**STATED EXERCISE:**
Count the lines in the material below that contain the string "input". Matching is case-sensitive. Report only the number.

**SUPPLIED MATERIAL:**
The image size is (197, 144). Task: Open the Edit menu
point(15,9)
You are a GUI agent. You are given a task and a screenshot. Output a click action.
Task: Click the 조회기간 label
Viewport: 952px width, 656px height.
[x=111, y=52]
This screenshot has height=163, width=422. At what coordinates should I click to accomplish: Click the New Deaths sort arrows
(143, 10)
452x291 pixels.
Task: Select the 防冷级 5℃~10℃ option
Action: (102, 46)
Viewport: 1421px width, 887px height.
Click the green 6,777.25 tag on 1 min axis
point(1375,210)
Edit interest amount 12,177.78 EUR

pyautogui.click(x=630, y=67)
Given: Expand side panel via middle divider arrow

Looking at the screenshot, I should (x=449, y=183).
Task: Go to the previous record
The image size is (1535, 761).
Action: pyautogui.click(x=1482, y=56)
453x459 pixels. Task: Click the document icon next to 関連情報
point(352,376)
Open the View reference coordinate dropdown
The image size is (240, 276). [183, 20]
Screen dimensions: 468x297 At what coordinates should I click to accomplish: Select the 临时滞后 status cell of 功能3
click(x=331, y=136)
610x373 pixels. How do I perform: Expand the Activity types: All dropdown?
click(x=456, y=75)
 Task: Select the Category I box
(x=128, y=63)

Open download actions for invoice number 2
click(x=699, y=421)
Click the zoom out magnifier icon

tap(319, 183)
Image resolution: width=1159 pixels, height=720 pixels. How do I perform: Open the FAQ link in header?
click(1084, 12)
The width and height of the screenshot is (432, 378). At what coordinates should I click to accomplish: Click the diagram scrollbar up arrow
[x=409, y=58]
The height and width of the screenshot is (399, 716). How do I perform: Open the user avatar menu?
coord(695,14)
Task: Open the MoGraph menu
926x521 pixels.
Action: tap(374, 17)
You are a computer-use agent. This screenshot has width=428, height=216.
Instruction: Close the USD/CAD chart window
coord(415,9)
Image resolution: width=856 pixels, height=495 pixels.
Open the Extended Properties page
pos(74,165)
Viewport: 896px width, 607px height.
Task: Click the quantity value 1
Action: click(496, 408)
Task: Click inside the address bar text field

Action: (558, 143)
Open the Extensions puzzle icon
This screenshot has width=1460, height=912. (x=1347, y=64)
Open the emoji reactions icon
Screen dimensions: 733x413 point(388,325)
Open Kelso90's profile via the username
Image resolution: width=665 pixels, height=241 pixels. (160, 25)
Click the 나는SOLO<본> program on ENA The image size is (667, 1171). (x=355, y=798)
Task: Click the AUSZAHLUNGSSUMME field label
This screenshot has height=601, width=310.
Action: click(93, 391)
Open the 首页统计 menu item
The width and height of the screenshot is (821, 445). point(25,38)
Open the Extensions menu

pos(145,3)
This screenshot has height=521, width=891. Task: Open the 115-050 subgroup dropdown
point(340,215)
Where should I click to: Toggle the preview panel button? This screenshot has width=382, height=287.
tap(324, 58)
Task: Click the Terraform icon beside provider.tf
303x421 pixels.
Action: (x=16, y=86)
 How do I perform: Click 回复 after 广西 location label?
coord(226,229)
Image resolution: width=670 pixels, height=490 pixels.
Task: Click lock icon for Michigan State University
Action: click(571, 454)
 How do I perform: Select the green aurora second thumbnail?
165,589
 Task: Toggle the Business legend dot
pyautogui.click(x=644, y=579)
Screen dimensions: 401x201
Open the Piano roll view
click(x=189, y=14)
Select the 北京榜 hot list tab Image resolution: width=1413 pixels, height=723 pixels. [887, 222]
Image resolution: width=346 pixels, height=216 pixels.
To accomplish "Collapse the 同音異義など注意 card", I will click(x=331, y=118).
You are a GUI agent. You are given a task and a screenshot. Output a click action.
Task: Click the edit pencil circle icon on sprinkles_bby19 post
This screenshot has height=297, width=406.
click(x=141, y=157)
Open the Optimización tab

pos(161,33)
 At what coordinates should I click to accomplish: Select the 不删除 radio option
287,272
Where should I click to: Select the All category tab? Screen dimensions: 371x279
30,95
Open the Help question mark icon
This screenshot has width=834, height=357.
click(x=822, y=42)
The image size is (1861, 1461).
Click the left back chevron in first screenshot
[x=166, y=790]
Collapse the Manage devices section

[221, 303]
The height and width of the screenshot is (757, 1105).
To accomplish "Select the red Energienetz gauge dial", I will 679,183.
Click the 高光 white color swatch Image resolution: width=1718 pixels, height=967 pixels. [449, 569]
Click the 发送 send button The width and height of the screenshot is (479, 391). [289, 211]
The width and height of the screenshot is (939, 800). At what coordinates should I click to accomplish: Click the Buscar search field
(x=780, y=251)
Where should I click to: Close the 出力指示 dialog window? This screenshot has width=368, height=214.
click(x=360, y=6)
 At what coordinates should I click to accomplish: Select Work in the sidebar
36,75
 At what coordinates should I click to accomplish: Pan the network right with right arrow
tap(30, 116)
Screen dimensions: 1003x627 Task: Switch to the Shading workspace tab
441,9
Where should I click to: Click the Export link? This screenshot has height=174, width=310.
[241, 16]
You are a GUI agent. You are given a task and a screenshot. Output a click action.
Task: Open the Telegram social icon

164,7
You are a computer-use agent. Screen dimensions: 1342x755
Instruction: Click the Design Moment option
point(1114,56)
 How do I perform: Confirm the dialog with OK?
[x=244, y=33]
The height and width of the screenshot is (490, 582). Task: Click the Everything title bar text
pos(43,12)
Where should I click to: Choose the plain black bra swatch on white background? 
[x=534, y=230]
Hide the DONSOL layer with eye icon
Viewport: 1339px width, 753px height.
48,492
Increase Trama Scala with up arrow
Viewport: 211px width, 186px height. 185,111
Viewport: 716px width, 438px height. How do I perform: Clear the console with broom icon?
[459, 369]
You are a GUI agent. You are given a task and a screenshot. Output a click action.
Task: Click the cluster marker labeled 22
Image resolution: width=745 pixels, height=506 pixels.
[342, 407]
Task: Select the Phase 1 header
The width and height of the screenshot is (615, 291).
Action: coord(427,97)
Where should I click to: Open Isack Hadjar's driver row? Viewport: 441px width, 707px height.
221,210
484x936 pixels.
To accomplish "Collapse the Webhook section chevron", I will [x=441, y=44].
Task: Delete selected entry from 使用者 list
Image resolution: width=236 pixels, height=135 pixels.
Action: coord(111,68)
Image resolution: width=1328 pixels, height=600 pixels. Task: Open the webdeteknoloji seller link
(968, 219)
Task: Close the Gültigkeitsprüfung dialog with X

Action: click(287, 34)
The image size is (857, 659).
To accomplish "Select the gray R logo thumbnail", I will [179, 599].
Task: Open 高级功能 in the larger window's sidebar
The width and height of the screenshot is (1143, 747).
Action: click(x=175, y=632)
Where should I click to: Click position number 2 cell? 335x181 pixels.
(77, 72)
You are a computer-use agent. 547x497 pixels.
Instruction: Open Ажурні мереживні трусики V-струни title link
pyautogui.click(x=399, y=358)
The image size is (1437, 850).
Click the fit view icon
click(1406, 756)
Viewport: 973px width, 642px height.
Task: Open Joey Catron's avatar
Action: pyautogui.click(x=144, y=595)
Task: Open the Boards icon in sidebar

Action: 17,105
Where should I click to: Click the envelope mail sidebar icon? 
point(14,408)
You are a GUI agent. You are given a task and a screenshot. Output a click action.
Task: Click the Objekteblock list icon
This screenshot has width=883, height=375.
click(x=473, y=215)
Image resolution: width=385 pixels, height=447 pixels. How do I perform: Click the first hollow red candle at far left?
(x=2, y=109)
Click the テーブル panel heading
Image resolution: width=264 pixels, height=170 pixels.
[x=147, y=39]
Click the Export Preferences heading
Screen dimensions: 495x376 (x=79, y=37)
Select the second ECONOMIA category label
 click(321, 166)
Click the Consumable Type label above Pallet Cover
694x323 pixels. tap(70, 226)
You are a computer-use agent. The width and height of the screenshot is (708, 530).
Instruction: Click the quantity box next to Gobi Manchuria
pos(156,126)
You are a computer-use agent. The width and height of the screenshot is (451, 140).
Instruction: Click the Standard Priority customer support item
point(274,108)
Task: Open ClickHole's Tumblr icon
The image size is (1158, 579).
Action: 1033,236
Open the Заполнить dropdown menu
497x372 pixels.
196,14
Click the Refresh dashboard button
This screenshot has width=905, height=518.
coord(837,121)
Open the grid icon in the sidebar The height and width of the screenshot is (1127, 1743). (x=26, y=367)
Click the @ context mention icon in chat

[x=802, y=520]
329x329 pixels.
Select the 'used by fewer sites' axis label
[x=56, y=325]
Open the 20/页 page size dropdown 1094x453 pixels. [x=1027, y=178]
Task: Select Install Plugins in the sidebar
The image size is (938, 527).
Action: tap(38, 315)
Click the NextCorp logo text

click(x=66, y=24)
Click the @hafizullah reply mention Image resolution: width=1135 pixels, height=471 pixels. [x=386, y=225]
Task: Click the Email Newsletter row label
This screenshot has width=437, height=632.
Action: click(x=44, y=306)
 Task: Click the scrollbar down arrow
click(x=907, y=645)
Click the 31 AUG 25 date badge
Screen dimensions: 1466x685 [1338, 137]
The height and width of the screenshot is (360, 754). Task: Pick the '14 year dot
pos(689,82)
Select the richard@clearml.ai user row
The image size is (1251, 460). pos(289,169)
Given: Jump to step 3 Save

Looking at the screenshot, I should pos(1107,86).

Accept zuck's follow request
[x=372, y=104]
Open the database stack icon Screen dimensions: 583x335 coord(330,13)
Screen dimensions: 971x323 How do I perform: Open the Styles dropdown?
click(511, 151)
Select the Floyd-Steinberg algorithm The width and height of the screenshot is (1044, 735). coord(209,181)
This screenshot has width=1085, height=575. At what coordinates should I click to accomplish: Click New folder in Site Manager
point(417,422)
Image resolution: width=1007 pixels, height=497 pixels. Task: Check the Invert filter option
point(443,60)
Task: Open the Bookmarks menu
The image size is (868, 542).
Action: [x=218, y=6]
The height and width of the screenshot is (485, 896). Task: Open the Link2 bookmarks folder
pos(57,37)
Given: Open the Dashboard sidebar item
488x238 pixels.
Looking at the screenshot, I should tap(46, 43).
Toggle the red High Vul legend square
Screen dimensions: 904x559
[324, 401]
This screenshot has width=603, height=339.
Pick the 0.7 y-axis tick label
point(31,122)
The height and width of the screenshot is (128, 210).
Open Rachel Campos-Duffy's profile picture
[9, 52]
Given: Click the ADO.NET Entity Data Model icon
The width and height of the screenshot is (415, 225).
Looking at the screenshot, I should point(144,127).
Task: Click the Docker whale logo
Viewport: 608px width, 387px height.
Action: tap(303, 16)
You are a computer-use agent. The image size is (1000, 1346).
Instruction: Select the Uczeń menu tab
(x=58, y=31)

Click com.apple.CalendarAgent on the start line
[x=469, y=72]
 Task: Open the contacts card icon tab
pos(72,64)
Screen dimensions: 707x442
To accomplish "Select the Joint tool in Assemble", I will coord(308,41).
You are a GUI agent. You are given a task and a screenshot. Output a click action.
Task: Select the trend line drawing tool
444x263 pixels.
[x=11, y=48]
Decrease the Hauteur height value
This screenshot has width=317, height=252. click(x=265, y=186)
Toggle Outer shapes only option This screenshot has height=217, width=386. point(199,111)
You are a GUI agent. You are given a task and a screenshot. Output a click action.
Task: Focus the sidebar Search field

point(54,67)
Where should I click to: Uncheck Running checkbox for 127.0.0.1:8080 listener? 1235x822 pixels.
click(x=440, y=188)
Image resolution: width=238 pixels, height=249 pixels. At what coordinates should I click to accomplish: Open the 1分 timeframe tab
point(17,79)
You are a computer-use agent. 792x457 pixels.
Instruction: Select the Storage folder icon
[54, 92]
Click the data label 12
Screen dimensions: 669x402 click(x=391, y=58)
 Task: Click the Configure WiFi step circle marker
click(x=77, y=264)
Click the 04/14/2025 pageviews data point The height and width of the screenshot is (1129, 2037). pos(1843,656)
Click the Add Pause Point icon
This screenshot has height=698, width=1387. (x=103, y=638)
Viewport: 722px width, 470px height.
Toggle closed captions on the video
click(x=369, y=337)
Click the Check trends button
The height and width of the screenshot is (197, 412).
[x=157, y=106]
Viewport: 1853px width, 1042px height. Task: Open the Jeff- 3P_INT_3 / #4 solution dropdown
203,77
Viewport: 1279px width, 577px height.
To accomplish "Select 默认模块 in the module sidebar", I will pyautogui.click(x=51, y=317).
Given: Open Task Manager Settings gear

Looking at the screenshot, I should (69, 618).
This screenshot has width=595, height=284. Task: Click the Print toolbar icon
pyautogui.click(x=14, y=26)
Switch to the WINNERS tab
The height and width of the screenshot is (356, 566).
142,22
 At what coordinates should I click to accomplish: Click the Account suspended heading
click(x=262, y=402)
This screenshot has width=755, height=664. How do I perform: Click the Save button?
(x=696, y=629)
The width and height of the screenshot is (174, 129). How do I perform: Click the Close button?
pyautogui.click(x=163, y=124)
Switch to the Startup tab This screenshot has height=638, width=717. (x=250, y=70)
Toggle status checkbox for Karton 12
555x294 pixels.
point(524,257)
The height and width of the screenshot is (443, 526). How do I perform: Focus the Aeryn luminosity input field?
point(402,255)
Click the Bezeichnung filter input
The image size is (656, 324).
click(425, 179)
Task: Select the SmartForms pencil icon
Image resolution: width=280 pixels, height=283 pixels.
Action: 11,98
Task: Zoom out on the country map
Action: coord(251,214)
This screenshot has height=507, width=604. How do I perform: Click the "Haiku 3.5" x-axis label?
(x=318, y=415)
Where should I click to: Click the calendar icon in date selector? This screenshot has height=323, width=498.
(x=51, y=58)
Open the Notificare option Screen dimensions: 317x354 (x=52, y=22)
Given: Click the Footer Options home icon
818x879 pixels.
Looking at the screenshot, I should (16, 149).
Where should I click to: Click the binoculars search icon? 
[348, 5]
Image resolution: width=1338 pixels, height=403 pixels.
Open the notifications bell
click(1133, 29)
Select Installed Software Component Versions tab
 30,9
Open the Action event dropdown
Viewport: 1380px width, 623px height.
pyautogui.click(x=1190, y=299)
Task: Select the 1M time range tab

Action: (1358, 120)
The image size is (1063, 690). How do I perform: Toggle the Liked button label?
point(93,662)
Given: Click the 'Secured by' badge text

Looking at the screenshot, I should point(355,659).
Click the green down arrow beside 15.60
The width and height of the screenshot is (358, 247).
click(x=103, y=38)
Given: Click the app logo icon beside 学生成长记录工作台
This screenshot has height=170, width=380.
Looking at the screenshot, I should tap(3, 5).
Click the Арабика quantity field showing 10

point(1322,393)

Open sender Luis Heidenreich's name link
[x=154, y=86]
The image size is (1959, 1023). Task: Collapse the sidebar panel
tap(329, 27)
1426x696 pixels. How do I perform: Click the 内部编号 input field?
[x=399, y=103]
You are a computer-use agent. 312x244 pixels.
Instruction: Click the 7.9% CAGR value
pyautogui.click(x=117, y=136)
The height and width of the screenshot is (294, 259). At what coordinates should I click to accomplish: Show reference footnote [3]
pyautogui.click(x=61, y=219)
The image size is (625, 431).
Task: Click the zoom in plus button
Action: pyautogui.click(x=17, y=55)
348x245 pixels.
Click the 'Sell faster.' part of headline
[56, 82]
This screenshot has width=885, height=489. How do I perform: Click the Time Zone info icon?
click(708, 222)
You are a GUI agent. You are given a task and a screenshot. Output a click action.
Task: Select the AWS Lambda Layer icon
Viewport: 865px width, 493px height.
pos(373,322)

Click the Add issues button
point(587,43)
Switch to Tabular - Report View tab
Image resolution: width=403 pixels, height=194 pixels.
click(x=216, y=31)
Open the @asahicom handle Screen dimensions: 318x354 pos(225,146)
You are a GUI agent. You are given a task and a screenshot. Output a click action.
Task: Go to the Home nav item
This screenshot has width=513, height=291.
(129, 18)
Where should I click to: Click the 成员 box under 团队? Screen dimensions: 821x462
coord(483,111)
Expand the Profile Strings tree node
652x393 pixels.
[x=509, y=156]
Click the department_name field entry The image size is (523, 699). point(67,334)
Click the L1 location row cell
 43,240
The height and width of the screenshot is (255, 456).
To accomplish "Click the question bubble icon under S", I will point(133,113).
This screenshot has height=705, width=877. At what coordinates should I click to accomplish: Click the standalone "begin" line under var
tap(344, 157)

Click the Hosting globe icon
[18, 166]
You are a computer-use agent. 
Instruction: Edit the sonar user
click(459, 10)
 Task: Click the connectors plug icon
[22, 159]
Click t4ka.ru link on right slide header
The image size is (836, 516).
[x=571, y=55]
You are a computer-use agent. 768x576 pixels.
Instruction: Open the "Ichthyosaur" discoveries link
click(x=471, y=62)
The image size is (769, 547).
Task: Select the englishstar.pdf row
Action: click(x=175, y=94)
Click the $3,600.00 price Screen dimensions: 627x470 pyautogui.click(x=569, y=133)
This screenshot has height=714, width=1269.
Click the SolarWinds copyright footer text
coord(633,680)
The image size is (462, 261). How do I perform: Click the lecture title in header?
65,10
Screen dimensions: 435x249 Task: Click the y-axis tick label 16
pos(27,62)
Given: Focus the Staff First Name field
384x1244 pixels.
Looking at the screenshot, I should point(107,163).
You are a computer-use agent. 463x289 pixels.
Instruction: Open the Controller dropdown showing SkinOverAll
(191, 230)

**PROBLEM SOLUTION:**
3